- _Exercise requirements_: The records follow. Copy each one exactly.

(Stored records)
______

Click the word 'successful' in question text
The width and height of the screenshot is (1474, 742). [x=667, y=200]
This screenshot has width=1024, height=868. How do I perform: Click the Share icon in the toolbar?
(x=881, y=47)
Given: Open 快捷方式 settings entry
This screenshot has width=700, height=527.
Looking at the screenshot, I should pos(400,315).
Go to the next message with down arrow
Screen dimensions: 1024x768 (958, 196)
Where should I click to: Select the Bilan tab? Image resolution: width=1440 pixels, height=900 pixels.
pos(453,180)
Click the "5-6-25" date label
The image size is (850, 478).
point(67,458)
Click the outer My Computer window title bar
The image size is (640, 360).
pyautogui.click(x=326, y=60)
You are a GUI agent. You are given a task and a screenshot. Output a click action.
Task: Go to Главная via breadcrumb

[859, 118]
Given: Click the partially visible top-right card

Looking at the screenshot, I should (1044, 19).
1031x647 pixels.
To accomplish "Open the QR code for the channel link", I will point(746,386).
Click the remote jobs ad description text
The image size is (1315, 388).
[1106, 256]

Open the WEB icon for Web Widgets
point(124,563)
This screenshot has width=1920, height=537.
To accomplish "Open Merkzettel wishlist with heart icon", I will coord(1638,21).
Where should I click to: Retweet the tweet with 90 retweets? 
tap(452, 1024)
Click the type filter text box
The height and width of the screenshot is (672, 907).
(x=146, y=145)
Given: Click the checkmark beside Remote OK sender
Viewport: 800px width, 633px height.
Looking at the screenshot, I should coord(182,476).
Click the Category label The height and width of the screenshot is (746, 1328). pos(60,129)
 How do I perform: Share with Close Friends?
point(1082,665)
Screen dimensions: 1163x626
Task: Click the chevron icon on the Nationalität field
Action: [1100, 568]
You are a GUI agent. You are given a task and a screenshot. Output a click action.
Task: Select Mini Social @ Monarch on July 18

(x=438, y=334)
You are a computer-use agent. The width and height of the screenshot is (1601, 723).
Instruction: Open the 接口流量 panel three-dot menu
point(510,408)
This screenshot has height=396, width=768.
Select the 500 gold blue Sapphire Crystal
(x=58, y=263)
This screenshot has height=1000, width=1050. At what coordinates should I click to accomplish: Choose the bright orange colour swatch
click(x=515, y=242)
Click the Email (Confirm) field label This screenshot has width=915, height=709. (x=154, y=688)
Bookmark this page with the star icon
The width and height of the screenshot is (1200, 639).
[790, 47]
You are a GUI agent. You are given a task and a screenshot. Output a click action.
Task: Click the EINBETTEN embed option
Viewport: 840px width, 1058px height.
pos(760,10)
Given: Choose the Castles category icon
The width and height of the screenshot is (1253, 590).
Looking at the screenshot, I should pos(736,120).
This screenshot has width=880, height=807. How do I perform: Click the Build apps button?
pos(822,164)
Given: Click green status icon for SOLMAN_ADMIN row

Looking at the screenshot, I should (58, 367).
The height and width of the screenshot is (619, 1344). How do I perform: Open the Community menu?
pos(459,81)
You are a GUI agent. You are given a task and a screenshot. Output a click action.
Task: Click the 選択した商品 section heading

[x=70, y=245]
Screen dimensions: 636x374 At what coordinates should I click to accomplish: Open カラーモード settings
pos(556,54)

______

- _Answer to the problem_:
Click the word 'successful' in question text
The width and height of the screenshot is (1474, 742). [x=667, y=200]
This screenshot has width=1024, height=868. How do I perform: Click the Share icon in the toolbar?
(x=881, y=47)
Given: Open 快捷方式 settings entry
This screenshot has width=700, height=527.
Looking at the screenshot, I should pos(400,315).
Go to the next message with down arrow
Screen dimensions: 1024x768 (958, 196)
Where should I click to: Select the Bilan tab? Image resolution: width=1440 pixels, height=900 pixels.
pos(453,180)
Click the "5-6-25" date label
The image size is (850, 478).
point(67,458)
Click the outer My Computer window title bar
The image size is (640, 360).
pyautogui.click(x=326, y=60)
You are a GUI agent. You are given a task and a screenshot. Output a click action.
Task: Go to Главная via breadcrumb

[859, 118]
Given: Click the partially visible top-right card

Looking at the screenshot, I should (1044, 19).
1031x647 pixels.
To accomplish "Open the QR code for the channel link", I will point(746,386).
Click the remote jobs ad description text
The image size is (1315, 388).
[1106, 256]

Open the WEB icon for Web Widgets
point(124,563)
This screenshot has width=1920, height=537.
To accomplish "Open Merkzettel wishlist with heart icon", I will coord(1638,21).
Where should I click to: Retweet the tweet with 90 retweets? 
tap(452, 1024)
Click the type filter text box
The height and width of the screenshot is (672, 907).
(x=146, y=145)
Given: Click the checkmark beside Remote OK sender
Viewport: 800px width, 633px height.
Looking at the screenshot, I should coord(182,476).
Click the Category label The height and width of the screenshot is (746, 1328). pos(60,129)
 How do I perform: Share with Close Friends?
point(1082,665)
Screen dimensions: 1163x626
Task: Click the chevron icon on the Nationalität field
Action: [1100, 568]
You are a GUI agent. You are given a task and a screenshot. Output a click action.
Task: Select Mini Social @ Monarch on July 18

(x=438, y=334)
You are a computer-use agent. The width and height of the screenshot is (1601, 723).
Instruction: Open the 接口流量 panel three-dot menu
point(510,408)
This screenshot has height=396, width=768.
Select the 500 gold blue Sapphire Crystal
(x=58, y=263)
This screenshot has height=1000, width=1050. At what coordinates should I click to accomplish: Choose the bright orange colour swatch
click(x=515, y=242)
Click the Email (Confirm) field label This screenshot has width=915, height=709. (x=154, y=688)
Bookmark this page with the star icon
The width and height of the screenshot is (1200, 639).
[790, 47]
You are a GUI agent. You are given a task and a screenshot. Output a click action.
Task: Click the EINBETTEN embed option
Viewport: 840px width, 1058px height.
pos(760,10)
Given: Choose the Castles category icon
The width and height of the screenshot is (1253, 590).
Looking at the screenshot, I should pos(736,120).
This screenshot has width=880, height=807. How do I perform: Click the Build apps button?
pos(822,164)
Given: Click green status icon for SOLMAN_ADMIN row

Looking at the screenshot, I should (58, 367).
The height and width of the screenshot is (619, 1344). How do I perform: Open the Community menu?
pos(459,81)
You are a GUI agent. You are given a task and a screenshot. Output a click action.
Task: Click the 選択した商品 section heading

[x=70, y=245]
Screen dimensions: 636x374 At what coordinates should I click to accomplish: Open カラーモード settings
pos(556,54)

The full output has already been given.